Le gain record d’utilisateurs de Twitter ne peut pas compenser une forte baisse des publicités

Twitter Inc. voit un nombre record d’utilisateurs affluer sur son service en pleine pandémie de COVID-19, mais l’impact économique du virus nuit également à la publicité, principale source de revenus de la société de médias sociaux.

Les ventes n’ont augmenté que de 3 % par rapport à l’année précédente au cours des trois premiers mois de 2020, dans un contexte de forte baisse de la publicité, les entreprises ayant réduit leurs dépenses. Du 11 mars à la fin du trimestre, les ventes ont diminué de 27 % par rapport à l’année précédente, et le mois d’avril montre une trajectoire similaire, a déclaré la société. La baisse a été particulièrement prononcée aux États-Unis, le marché le plus précieux de Twitter. La société de médias sociaux a déclaré un chiffre d’affaires de 808 millions de dollars au cours du premier trimestre, dépassant les estimations de Wall Street de 773 millions de dollars, selon les données compilées par Bloomberg.

Comme d’autres plateformes sociales, dont Snap Inc. et Facebook Inc. Twitter montre que pour la première fois, une augmentation du nombre d’utilisateurs n’est pas corrélée à une augmentation similaire des recettes publicitaires. Twitter compte désormais 166 millions d’utilisateurs quotidiens, contre 152 millions fin 2019, soit 24 % de plus qu’un an plus tôt. Il s’agit de la croissance la plus rapide depuis que l’entreprise a commencé à communiquer les chiffres en 2016. Twitter a attribué ces gains à « la force saisonnière typique, aux améliorations continues des produits et à la conversation mondiale liée à la pandémie COVID-19 ». Les actions de Twitter sont devenues négatives après que le directeur financier Ned Segal a donné les perspectives d’avril sur un appel aux bénéfices, après avoir été en hausse de plus de 10% auparavant.

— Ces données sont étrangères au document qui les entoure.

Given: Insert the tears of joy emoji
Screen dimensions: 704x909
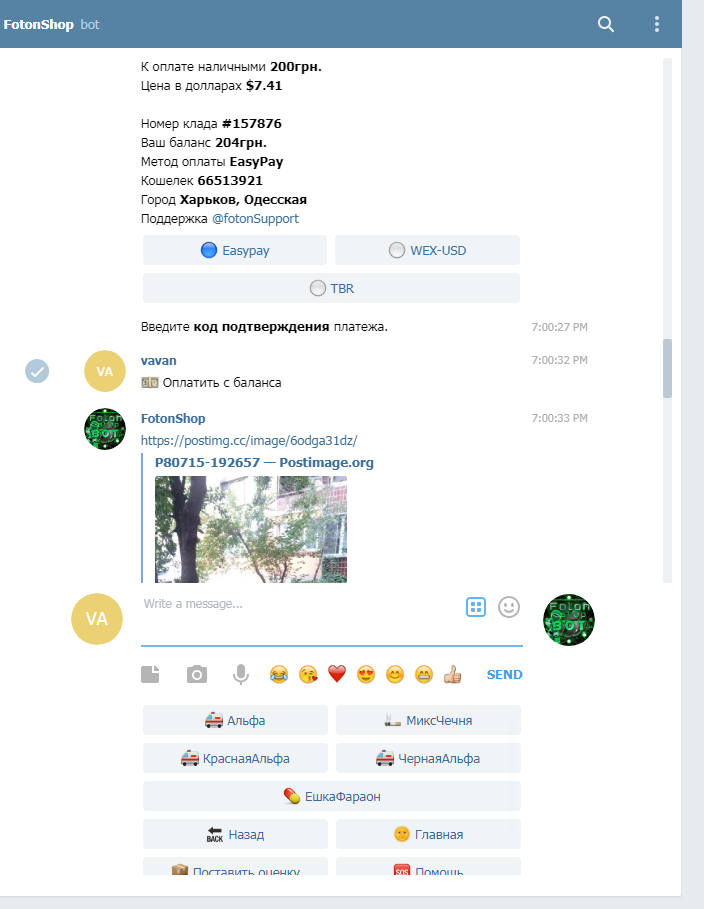Looking at the screenshot, I should point(279,675).
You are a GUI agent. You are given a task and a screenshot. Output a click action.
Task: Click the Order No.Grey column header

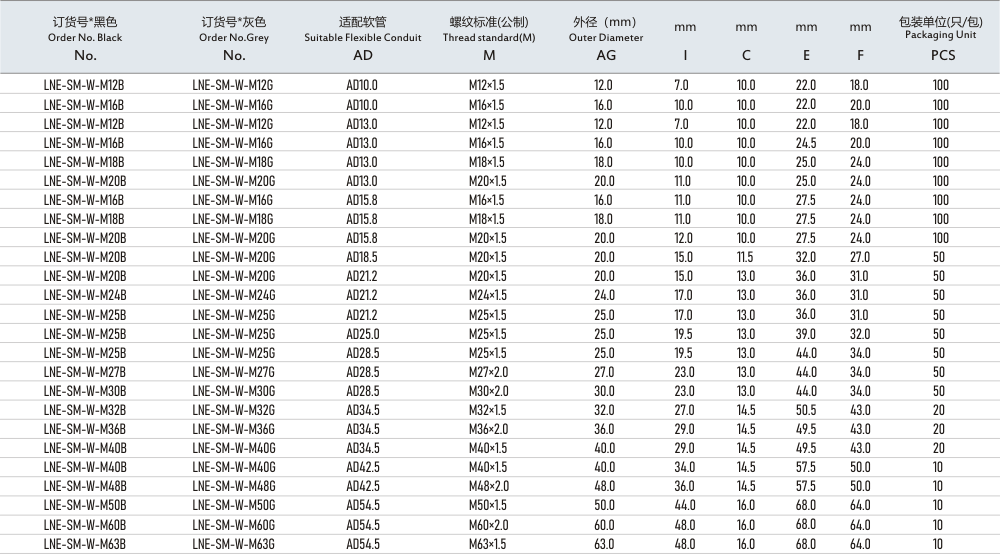pyautogui.click(x=234, y=37)
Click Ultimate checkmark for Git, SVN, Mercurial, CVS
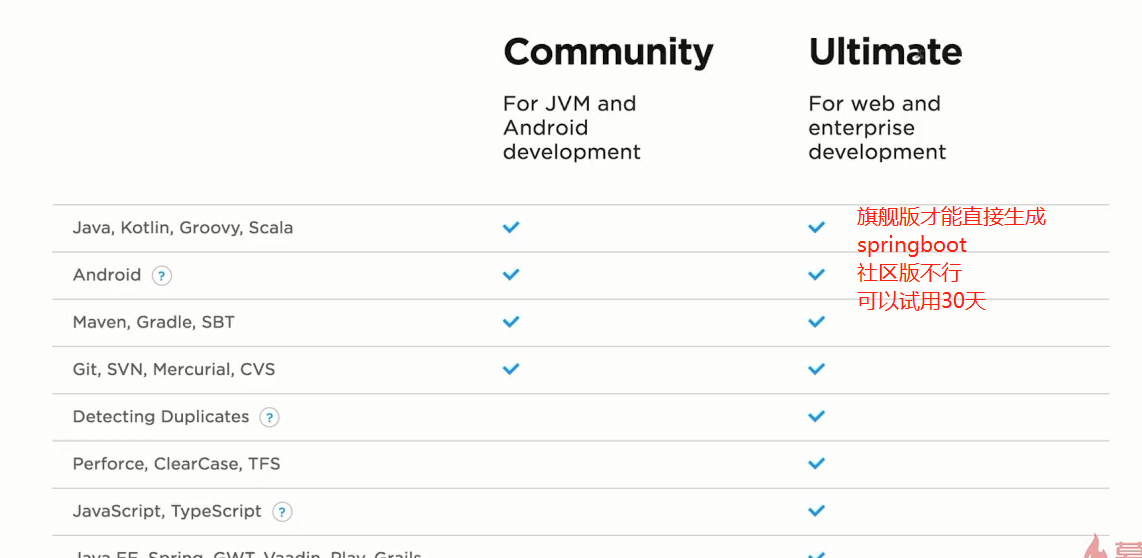1142x558 pixels. [816, 369]
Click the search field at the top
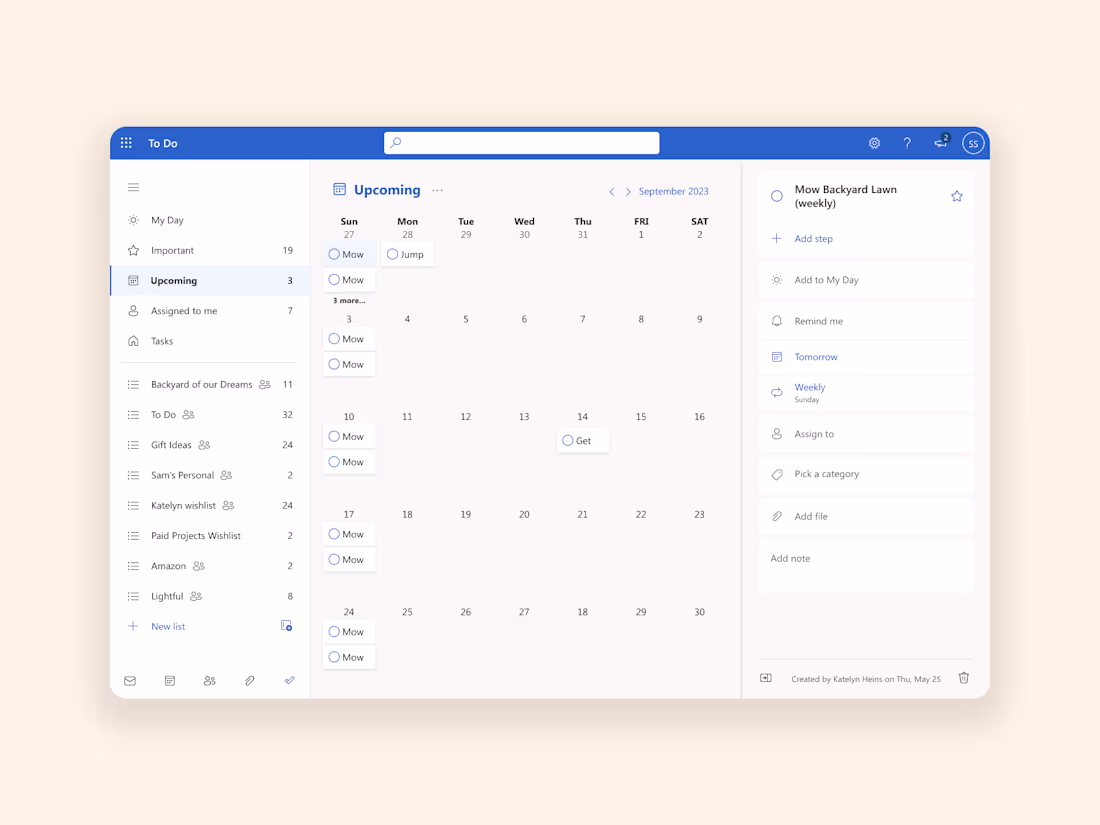 [x=521, y=142]
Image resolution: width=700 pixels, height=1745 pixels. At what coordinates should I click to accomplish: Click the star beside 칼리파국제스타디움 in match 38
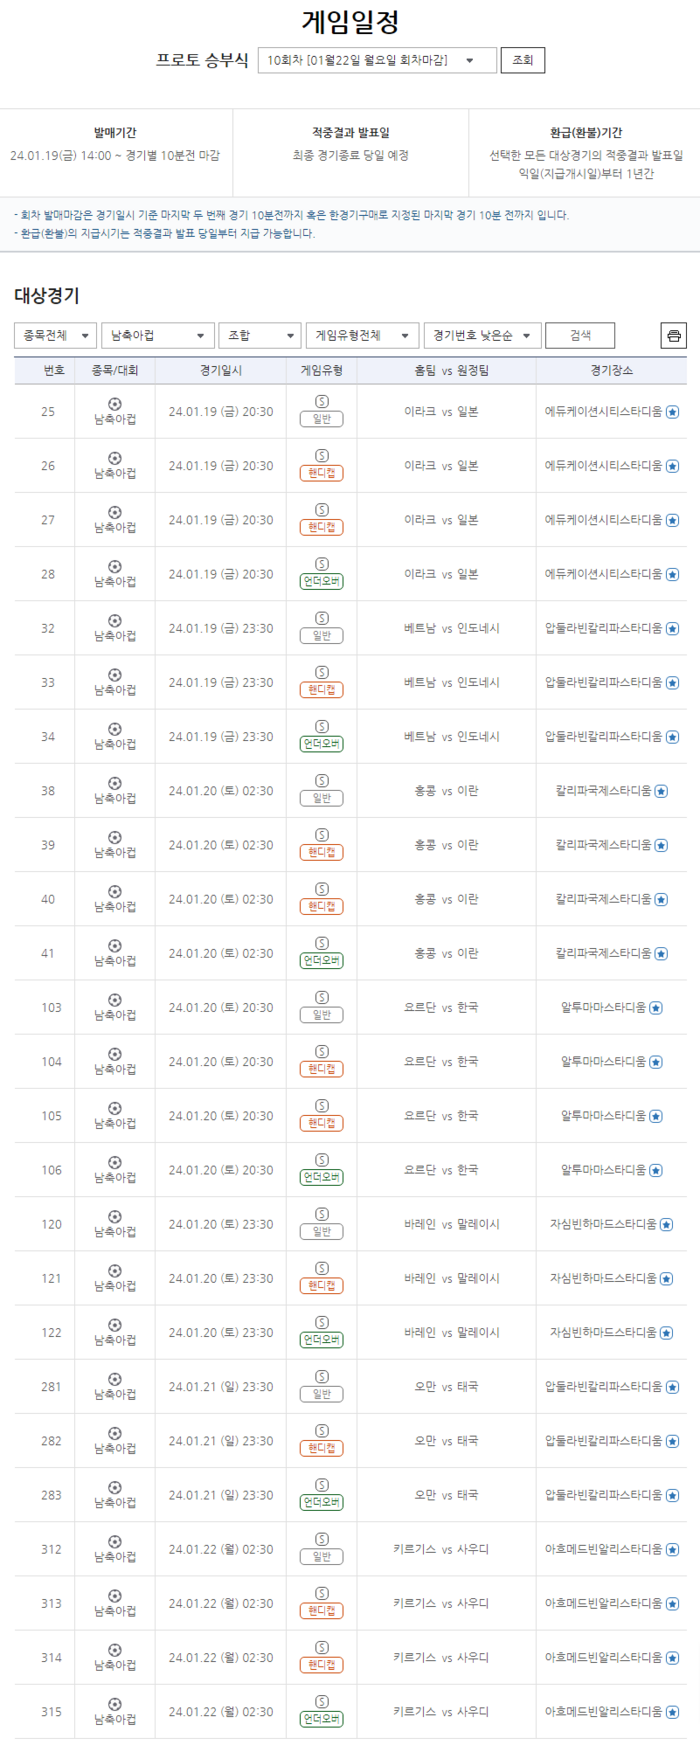coord(661,791)

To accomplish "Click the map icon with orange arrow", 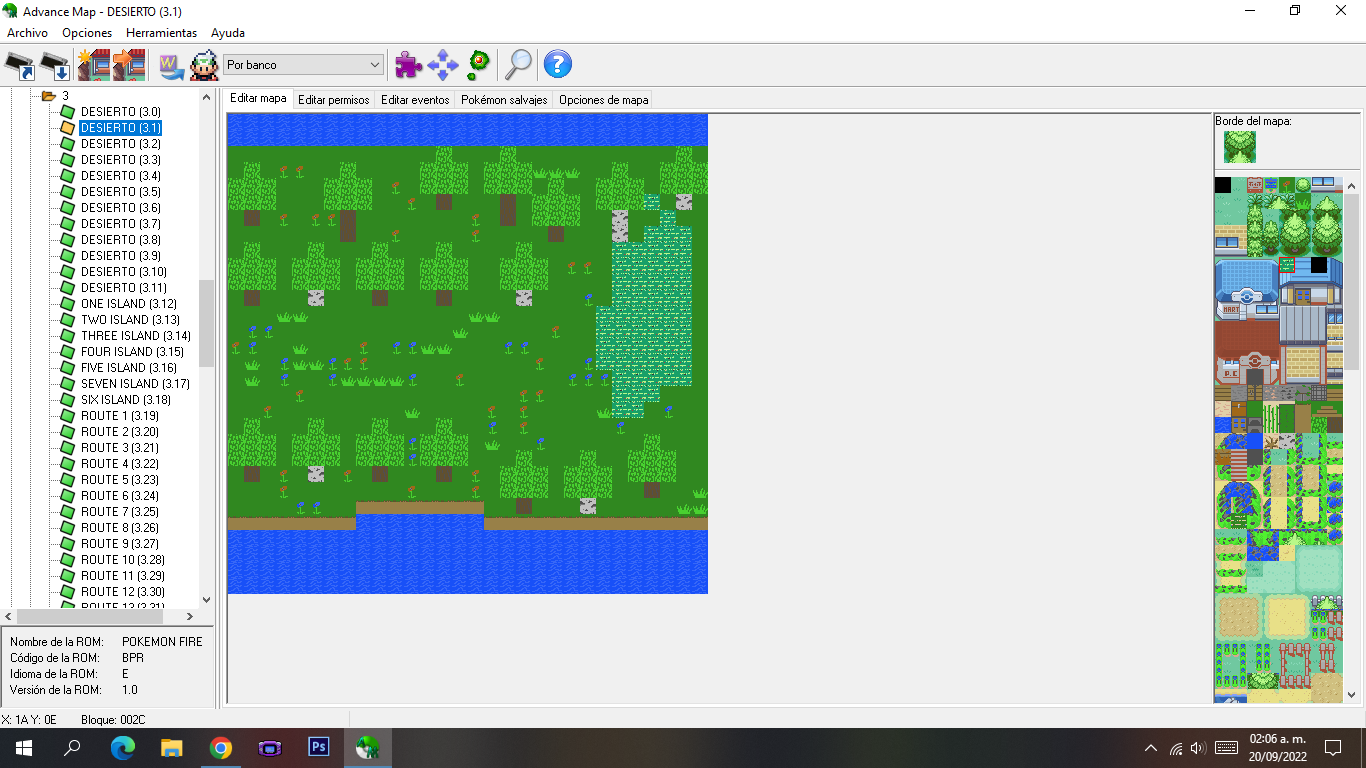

Twitter a déclaré jeudi que l’amélioration de ses produits publicitaires est désormais la « première priorité » de l’entreprise, et que les annonces de réponse directe sont en tête de liste. Dans une lettre aux actionnaires, l’entreprise a déclaré que ces spots marketing pourraient « augmenter notre marché adressable, avec un meilleur accès à la demande publicitaire qui pourrait être plus résistante en cas de ralentissement économique ».

M. Segal a déclaré que Twitter a surtout attiré le marketing de marque, plutôt que des publicités de « réponse directe » qui sont plus faciles à mesurer, se développent plus rapidement et ont mieux résisté à la crise jusqu’à présent.

Twitter a annoncé une perte nette de 8 millions de dollars, son premier trimestre non rentable en plus de deux ans, bien que moins que ce que les analystes avaient prévu. La société avait précédemment annoncé qu’elle réduisait ses prévisions pour l’année entière et qu’elle s’attendait à une perte d’exploitation pour le trimestre. Elle n’a pas publié de nouvelles prévisions jeudi.

L’entreprise basée à San Francisco prévoit de réduire les coûts en ralentissant l’embauche et en supprimant les déplacements et les événements qui ne sont plus nécessaires parce que les employés travaillent à domicile. Elle prévoit toujours de construire un nouveau centre de données en 2020, comme cela avait été annoncé précédemment.

La lettre aux actionnaires de Twitter n’abordait pas la question de savoir si la récession menaçait le poste du PDG Jack Dorsey. Des investisseurs militants ont tenté de le mettre à la porte au début de l’année. Dorsey a survécu, mais les deux parties se sont mises d’accord sur une série d’objectifs de performance qui incluent l’accélération de la croissance des revenus. L’épidémie de coronavirus rendra cette tâche particulièrement difficile.